Glossitis mediana rhombica = التهاب منتصف اللسان المعيني |
GLOSSITIS
Glossitis, or inflammation of the tongue, occurs in a heterogeneous group of disorders. Patients complain of pain, irritation or burning, hypogeusia, or dysgeusia. Treatment consists of correcting any underlying etiology, recommendation of a soft, bland diet, and analgesics. Atrophic glossitis, characterized by filiform de-papillation, ranges from a mild and patchy erythema to a completely smooth, atrophic, beefy-red surface. Etiology includes pernicious anemia, protein and other nutritional deficiencies (iron, vitamin B12, riboflavin, or niacin), chemical irritants, drug reactions, amyloidosis, sarcoidosis, vesiculobullous diseases, oral candidiasis and systemic infections. Moeller or Hunter glossitis of pernicious anemia affects the lateral aspects and tip of the tongue, respectively. Median rhomboid glossitis is an atrophic disorder of the tongue secondary to chronic candidiasis. Trauma from biting, hot foods, or irritation due to sucking on hard candies may cause inflammation of individual filiform papillae.

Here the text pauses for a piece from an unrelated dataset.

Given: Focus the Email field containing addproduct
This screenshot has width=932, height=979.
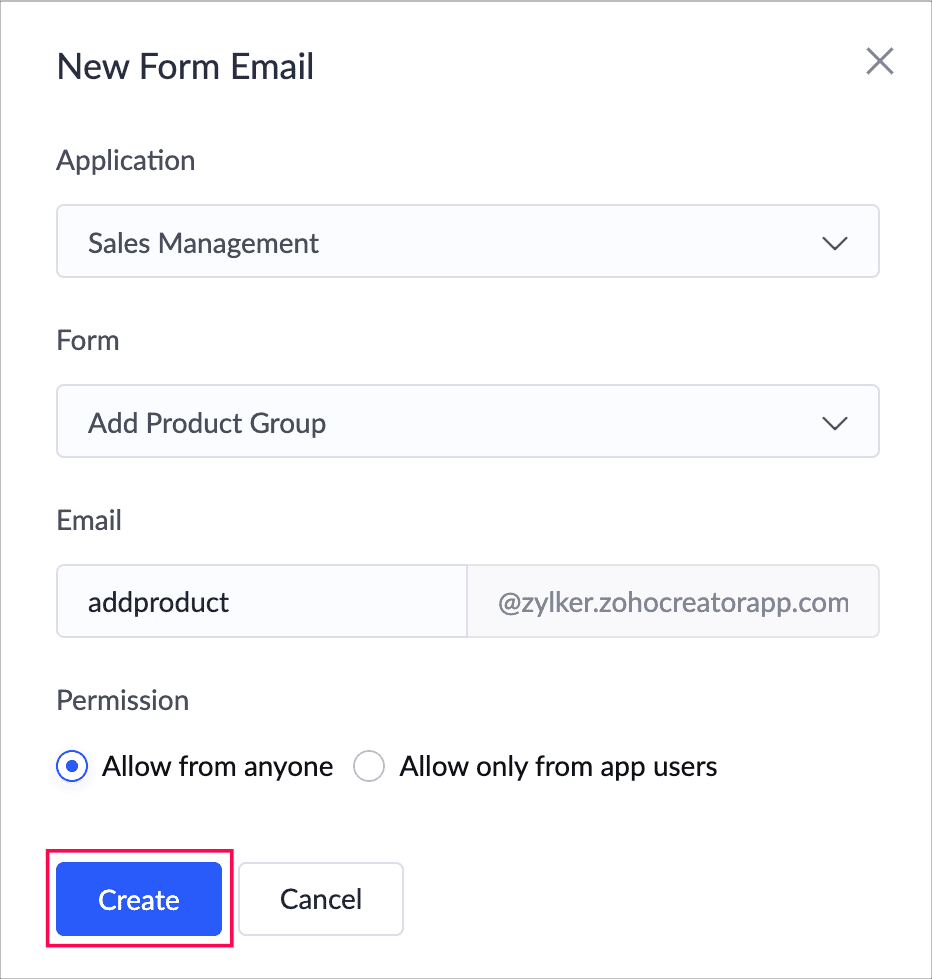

This exquisitely painful condition may be missed unless careful inspection is undertaken. Elimination of the underlying trauma may be necessary for resolution. Geographic tongue, a benign inflammatory condition, affects 2 percent of the population. Loss of filiform papillae and erythematous plaques with an annular or serpiginous well-demarcated white border are seen . Recurrences reveal a changing geographic appearance. The increased prevalence in patients with more severe or early onset psoriasis and identical histologic findings supports the hypothesis that geographic tongue may be a form of intraoral psoriasis. Treatment with topical corticosteroids and analgesics is reserved for symptomatic patients. Geographic tongue is seen in Reiter syndrome and is associated with atopic dermatitis, diabetes mellitus, anemia, hormonal disturbances, Down syndrome, and lithium therapy.